■ **Job**: Report every line of the data below that contains the string "icon", copying each such line in full. The match is case-sensitive.

■ **Input rows**:

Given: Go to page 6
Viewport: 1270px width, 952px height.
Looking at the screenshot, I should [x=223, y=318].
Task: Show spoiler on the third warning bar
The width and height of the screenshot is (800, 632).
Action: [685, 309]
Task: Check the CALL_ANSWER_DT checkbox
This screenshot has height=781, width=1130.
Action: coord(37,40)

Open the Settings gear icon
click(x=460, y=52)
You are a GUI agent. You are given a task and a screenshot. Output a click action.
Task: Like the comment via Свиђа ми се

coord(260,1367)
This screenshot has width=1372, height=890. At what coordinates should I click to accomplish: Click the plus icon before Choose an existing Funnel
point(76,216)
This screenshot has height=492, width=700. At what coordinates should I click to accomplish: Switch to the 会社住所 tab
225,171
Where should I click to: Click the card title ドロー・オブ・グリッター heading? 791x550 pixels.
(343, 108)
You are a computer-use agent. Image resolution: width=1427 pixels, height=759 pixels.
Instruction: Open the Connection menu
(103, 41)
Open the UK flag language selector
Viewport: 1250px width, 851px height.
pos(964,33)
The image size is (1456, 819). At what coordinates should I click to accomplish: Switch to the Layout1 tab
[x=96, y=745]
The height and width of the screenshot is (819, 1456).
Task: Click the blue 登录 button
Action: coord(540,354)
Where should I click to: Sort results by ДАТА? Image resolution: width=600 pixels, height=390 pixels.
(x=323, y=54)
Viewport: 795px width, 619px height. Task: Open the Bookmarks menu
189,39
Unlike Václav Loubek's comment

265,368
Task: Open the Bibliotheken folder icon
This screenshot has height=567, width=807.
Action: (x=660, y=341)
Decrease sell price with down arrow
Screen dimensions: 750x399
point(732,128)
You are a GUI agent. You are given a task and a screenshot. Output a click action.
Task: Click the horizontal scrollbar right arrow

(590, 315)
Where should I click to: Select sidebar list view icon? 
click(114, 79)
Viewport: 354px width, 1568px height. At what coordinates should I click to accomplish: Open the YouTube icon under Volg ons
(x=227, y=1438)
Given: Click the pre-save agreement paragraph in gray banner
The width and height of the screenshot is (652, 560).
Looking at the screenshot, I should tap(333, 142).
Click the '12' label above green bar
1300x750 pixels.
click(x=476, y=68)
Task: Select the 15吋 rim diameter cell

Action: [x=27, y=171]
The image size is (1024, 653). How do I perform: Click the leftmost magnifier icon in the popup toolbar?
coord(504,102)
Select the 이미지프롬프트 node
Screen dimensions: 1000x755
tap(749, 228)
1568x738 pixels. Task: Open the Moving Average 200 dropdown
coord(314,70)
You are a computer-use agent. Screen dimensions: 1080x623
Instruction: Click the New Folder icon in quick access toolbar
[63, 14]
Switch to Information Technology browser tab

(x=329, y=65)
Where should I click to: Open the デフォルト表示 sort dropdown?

■ **Solved problem**:
Open the Settings gear icon
This screenshot has width=1372, height=890. At what coordinates should I click to accomplish: Click the plus icon before Choose an existing Funnel
Task: Open the Bibliotheken folder icon
Where should I click to: Select sidebar list view icon? 
Viewport: 354px width, 1568px height. At what coordinates should I click to accomplish: Open the YouTube icon under Volg ons
The image size is (1024, 653). How do I perform: Click the leftmost magnifier icon in the popup toolbar?
Instruction: Click the New Folder icon in quick access toolbar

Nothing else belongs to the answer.